Unlike the C++ implementation:

  • I didn't implement each chapter separately (except for the first few), instead I focused on making the Pluto.jl implementation able to run most examples in the book with minimal duplication in the code.
  • I didn't bother implementing PPM file format support, no point for it since Pluto.jl and vscode can both display images directly without saving them to disk first.
  • Julia uses i for row, j for column, so I inverted some of the loops (to iterate through columns first) and some of the C++ code's variable names.
  • When saving final pixels, IIUC the C++ code uses a Y-up coordinate system for writing images. Julia's Images and matrices point down, so I used (ny-i) instead of i for the row number.
  • Pluto.jl supports having cells/code defined in arbitrary orders. I tried to keep the code from low-level to high-level, but in some cases it wasn't practical, especially since Pluto.jl doesn't seem to support moving more than one cell at a time.
  • I normalize the ray direction right away, instead of optionally doing it in later functions... I think it's easier to reason about it that way, and the extra cost is probably marginal.
  • I use a const _no_hit = HitRecord{Float64}() to indicate a no hit... I thought this was speed things up, but this is probably a bad idea...

References:

Special thanks to:

  • @woclass: who recommended major clean-ups and speed-ups, I learnt a lot from his code!
  • @Chris_Foster: lots of great suggestions to clean-up and speed-up the code!

Possible next steps

Short-term

  • investigate whether Float32 perf degradation can be fixed (doubled the allocations...)
  • update pluto_RayTracingWeekend.jl, then share on Twitter, etc.
  • break the code into multiple files...
  • replace const _no_hit = HitRecord{Float64}() by a distance check (would be type-independent)
    • then re-run Float32 and Float64 perf tests
  • Read on the SIMD libraries, try to figure out the best approach. (I’ll welcome any suggestion you have!)
  • save image, e.g. PNG
  • continue watching MIT course

Long-term

  • Implement the rest of Peter Shirley's books, especially BVHs
  • GPU through CUDA, ROCM
    • Probably integrate Making the materials and hit system fully concrete with tight inner loops idea from @Chris_Foster
    • The only remaining allocations that appear expensive are of HitRecords (on the stack)
    • Probably pre-allocate the ray batches (I don’t know how they are called in the litterature) to later simplify the GPU (and probably the SIMD) implementation.
    • implement versions of hit, scatter, etc. that operate on an entire tensor at once. (i.e. efficiently parallelizable with SIMD or GPU)
    • use FieldVector and/or StructOfArrays?
  • Vulkan RT interface, e.g. port of https://github.com/KhronosGroup/Vulkan-Samples/tree/master/samples/extensions/raytracing_basic

Failed attempts

using Base.getproperty() for vec.x instead of vec[1].

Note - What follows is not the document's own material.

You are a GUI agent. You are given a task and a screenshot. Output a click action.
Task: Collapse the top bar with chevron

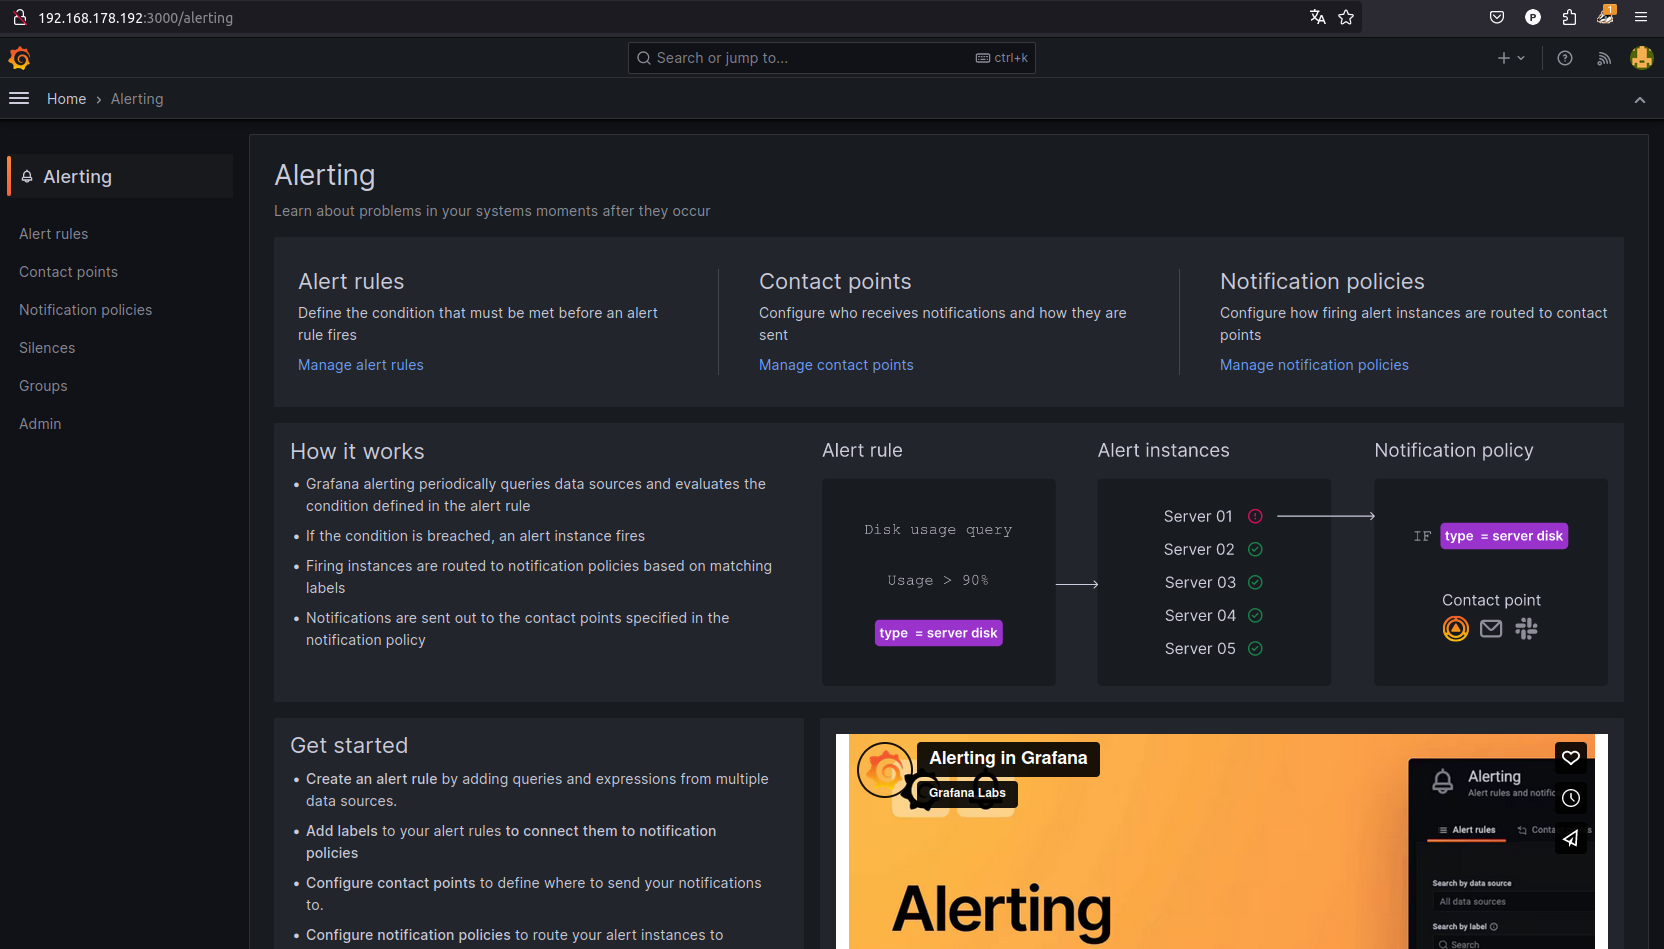(1639, 100)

This was meant to be a convenient function to get some_vec.x or some_color.r, but this caused ~41 allocations per call, so this was a huge bottleneck. TODO: replace by a lens? i.e. see https://youtu.be/vkAOYeTpLg0?t=426

import Base.getproperty
function Base.getproperty(vec::SVector{3}, sym::Symbol)
    #  TODO: use a dictionary that maps symbols to indices, e.g. Dict(:x->1)
    if sym in [:x, :r]
        return vec[1]
    elseif sym in [:y, :g]
        return vec[2]
    elseif sym in [:z, :b]
        return vec[3]
    else
        return getfield(vec, sym)
    end
end

Negatively scaled sphere needs >4 bounces

Previously I used 4 bounces max per ray path, and the negatively scaled sphere had a black halo inside it. Increasing the bounce count to 16 resolved the issue.